How much detail can you see at a hundred feet? This old sign painter can tell you that for a person with normal eyesight, you need a three or four inch high letter for normal-sight legibility at one hundred feet. For a letter to be easily read at that distance, your letters need to be ten inches tall. Or more. Four-to-ten inches is pretty big, when it comes to “details”.
So, let’s go to ground and spend a few minutes looking at details.
A while back we had a couple of nights of real cold.
How cold? So cold that the cover crop oats laid down for good.
The last cauliflower plant struggles to survive, but is unlikely to ever make a head.
Cold can elicit color.
The chill of the changing season is coloring the kale.
Take a close look at these leaves, which are turning purple.
Underfoot at the bottom of the garden, few feet away from the coloring kale, are some fresh-looking green leaves that look unfazed by the season’s frigidity. What is it?
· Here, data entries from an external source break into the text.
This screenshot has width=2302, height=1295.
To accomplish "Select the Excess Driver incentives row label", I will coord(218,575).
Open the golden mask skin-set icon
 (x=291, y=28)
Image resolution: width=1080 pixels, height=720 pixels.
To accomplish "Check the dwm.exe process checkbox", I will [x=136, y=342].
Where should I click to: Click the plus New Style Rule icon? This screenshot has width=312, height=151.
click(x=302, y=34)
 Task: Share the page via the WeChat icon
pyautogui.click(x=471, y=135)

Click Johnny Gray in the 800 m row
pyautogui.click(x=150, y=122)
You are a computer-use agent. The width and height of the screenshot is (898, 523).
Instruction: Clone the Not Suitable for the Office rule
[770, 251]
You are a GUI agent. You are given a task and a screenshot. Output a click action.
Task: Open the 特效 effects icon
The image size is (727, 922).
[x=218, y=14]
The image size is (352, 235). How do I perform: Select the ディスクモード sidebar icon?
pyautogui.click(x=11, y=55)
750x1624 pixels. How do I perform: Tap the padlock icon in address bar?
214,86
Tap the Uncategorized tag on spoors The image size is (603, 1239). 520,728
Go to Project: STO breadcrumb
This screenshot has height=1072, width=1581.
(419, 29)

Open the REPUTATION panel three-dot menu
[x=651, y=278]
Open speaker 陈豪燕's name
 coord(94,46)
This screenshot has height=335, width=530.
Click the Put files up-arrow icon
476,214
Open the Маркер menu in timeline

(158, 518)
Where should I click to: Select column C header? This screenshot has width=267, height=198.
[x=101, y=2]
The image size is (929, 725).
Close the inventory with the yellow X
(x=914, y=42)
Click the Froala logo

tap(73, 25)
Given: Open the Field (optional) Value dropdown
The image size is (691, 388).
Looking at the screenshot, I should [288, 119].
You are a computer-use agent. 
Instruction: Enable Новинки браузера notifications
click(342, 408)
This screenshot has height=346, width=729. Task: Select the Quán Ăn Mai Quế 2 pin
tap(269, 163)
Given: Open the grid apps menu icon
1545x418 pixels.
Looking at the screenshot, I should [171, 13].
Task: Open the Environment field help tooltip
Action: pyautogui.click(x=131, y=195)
For more about corn salad/mache, see: http://www.vegetablegardener.com/item/4614/how-to-grow-mache-corn-salad-springs-first-green
Another neighbor of that kale is a plant with some spiky, otherworldly seedpods.
What the heck?
It’s jimsonweed. Datura stramonium. A volunteer. Each year, there’s usually at least one of these that pops up somewhere in the garden. It’s a plant of many names. Thorn Apple. Or Devil’s Snare. Or hell’s bells, devil’s trumpet, devil’s weed, “tolguacha”, Jamestown weed, stinkweed, locoweed, pricklyburr, or devil’s cucumber. Don’t eat it.
Amongst the fading greens, and the blacks and the browns and the tans and the russets, are a few bursts of color.
Near the plant from which it fell, its insides long gone, the skin of a tomato lingers.
Today is January 2, 2017.
Tomorrow there will be 52 seconds more daylight than today.